TASK DESCRIPTION
Rewrite the stretch from the line containing "Image resolution: width=844" through the line containing "[x=72, y=114]", replacing "Viewport" with "Screen" and leaving everything else unchanged.

Dataset entries:
+===+

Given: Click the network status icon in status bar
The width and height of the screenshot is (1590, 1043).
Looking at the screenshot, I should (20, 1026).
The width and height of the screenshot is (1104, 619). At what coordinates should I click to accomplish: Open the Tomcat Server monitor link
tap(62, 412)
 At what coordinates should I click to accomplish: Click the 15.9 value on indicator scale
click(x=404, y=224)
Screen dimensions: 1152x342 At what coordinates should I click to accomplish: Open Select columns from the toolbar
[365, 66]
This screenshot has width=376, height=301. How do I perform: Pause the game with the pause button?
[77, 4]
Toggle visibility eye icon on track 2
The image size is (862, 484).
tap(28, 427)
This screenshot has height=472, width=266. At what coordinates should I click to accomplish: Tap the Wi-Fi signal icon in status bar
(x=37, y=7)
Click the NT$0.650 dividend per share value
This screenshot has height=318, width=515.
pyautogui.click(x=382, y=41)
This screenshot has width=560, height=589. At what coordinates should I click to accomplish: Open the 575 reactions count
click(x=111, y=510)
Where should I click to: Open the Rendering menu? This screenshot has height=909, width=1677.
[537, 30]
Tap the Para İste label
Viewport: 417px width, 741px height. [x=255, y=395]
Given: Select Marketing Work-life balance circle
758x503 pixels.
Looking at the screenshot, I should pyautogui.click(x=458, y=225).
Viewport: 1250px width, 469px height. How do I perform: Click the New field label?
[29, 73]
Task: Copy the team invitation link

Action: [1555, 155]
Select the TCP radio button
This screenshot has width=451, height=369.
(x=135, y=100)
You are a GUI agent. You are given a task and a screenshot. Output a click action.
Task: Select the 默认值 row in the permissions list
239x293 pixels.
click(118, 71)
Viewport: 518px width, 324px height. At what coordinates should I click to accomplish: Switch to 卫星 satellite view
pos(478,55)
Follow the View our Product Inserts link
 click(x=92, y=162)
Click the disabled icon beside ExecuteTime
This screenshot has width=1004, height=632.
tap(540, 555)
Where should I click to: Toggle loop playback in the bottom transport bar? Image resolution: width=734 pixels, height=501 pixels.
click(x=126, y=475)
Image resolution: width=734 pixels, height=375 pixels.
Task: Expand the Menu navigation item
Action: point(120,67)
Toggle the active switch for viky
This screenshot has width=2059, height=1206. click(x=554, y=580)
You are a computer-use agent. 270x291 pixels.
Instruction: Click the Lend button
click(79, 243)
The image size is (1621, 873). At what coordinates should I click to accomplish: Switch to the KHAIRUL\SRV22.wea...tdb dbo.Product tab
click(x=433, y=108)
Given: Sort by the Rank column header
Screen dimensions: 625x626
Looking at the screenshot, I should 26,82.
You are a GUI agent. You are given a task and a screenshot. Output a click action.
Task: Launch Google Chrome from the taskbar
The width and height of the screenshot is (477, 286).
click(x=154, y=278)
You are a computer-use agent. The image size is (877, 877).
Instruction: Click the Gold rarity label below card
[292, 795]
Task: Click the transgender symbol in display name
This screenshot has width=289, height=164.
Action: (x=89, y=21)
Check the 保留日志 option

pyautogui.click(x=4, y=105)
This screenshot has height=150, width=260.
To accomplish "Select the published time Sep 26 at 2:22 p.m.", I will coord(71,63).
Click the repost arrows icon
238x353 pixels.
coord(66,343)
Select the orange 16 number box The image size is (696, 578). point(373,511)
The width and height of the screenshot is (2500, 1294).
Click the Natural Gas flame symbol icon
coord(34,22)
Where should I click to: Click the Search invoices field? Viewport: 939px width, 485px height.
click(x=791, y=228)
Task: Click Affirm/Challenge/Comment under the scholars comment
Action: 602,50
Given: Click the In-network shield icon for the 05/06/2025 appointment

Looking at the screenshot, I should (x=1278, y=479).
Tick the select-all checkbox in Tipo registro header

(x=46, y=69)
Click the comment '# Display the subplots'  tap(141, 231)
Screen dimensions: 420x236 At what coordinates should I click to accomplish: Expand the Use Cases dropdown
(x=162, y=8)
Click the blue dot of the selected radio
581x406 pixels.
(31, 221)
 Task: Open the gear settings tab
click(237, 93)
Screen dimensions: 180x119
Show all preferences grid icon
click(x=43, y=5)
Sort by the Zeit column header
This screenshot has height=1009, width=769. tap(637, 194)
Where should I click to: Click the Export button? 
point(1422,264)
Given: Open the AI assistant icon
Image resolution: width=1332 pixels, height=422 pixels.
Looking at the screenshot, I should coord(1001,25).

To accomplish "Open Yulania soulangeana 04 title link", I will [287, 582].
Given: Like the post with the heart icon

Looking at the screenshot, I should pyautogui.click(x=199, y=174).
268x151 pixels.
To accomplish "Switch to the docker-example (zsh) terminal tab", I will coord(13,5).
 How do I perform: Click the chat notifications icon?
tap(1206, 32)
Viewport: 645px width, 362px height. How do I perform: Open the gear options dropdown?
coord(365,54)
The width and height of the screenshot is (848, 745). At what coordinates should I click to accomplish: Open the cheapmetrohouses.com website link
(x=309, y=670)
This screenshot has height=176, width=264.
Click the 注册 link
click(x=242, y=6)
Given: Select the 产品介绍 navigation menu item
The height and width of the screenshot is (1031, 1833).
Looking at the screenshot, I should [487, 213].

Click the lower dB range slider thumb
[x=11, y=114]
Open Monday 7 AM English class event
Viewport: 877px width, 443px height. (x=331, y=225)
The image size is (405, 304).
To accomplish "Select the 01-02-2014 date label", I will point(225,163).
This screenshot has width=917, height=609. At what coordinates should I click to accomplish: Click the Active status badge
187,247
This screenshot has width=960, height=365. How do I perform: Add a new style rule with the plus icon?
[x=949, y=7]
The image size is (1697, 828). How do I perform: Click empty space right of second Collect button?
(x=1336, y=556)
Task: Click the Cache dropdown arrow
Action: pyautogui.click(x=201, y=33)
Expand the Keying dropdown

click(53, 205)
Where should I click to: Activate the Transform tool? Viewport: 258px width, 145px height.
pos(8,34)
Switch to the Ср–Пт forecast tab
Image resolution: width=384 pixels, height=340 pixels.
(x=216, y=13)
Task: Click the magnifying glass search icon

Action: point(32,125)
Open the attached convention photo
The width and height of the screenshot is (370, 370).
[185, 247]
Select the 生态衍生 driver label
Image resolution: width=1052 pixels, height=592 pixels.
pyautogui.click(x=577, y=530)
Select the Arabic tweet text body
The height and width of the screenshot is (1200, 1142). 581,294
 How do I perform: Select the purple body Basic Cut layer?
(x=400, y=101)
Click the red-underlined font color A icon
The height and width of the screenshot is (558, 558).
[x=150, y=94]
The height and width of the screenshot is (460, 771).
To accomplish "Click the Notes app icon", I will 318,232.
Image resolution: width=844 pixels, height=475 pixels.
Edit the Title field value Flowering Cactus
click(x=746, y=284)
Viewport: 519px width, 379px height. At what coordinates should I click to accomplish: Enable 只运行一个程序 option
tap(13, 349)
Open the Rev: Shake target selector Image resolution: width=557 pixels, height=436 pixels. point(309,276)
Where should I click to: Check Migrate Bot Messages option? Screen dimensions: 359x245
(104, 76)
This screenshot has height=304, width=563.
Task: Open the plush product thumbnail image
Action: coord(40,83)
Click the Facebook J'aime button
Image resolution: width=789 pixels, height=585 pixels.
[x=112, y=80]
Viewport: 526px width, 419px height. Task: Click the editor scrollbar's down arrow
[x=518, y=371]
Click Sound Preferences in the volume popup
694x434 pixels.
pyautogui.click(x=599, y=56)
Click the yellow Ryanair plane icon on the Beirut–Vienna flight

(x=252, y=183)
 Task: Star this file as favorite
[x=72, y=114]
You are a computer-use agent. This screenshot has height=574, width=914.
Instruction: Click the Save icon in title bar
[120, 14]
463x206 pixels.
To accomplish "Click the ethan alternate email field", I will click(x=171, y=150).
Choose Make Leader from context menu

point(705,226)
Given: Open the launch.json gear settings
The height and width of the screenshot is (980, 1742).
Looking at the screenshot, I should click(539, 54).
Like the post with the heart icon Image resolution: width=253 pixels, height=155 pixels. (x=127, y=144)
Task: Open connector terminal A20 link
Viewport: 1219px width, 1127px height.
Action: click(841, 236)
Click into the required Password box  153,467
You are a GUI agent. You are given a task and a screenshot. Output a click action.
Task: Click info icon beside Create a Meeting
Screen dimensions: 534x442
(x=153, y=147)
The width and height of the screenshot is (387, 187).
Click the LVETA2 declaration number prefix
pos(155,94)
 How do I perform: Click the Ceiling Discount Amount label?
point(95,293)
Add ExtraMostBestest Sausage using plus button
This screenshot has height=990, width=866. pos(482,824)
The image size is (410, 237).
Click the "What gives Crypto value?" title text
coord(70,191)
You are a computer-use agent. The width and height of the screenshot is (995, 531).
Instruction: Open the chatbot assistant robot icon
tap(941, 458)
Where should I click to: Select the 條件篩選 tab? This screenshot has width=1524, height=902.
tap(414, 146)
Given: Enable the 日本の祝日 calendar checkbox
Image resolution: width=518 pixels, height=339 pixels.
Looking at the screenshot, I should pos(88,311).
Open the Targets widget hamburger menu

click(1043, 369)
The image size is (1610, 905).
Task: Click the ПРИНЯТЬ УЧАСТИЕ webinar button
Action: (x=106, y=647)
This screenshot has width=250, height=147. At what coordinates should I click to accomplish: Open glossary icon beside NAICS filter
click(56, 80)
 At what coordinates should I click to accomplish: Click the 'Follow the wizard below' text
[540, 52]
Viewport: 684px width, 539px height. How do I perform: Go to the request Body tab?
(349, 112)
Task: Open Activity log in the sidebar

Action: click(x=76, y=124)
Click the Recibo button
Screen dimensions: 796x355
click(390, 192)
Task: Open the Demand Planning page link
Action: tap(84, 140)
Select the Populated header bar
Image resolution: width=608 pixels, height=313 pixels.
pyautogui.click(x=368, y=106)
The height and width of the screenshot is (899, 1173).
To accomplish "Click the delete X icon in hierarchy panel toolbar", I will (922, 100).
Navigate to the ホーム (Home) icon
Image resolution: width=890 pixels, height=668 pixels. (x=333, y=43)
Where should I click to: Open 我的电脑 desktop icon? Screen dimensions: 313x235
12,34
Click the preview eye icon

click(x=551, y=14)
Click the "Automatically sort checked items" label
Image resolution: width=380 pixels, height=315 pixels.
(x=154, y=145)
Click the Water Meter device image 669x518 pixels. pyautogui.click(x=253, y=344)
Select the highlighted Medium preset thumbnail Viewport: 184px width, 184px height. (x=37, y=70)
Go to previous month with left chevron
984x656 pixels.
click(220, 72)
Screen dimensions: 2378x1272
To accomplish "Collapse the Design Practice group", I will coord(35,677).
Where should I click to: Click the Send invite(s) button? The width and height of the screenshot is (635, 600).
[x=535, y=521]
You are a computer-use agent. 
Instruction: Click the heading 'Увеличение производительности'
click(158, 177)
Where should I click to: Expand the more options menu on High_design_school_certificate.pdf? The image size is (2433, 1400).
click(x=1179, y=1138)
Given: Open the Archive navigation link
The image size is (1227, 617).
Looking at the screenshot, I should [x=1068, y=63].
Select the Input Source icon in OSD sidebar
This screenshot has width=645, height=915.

+===+

RESULT OF THE EXERCISE
Image resolution: width=844 pixels, height=475 pixels.
Edit the Title field value Flowering Cactus
click(x=746, y=284)
Screen: 519px width, 379px height. At what coordinates should I click to accomplish: Enable 只运行一个程序 option
tap(13, 349)
Open the Rev: Shake target selector Image resolution: width=557 pixels, height=436 pixels. point(309,276)
Where should I click to: Check Migrate Bot Messages option? Screen dimensions: 359x245
(104, 76)
This screenshot has height=304, width=563.
Task: Open the plush product thumbnail image
Action: coord(40,83)
Click the Facebook J'aime button
Image resolution: width=789 pixels, height=585 pixels.
[x=112, y=80]
Screen: 526px width, 419px height. Task: Click the editor scrollbar's down arrow
[x=518, y=371]
Click Sound Preferences in the volume popup
694x434 pixels.
pyautogui.click(x=599, y=56)
Click the yellow Ryanair plane icon on the Beirut–Vienna flight

(x=252, y=183)
 Task: Star this file as favorite
[x=72, y=114]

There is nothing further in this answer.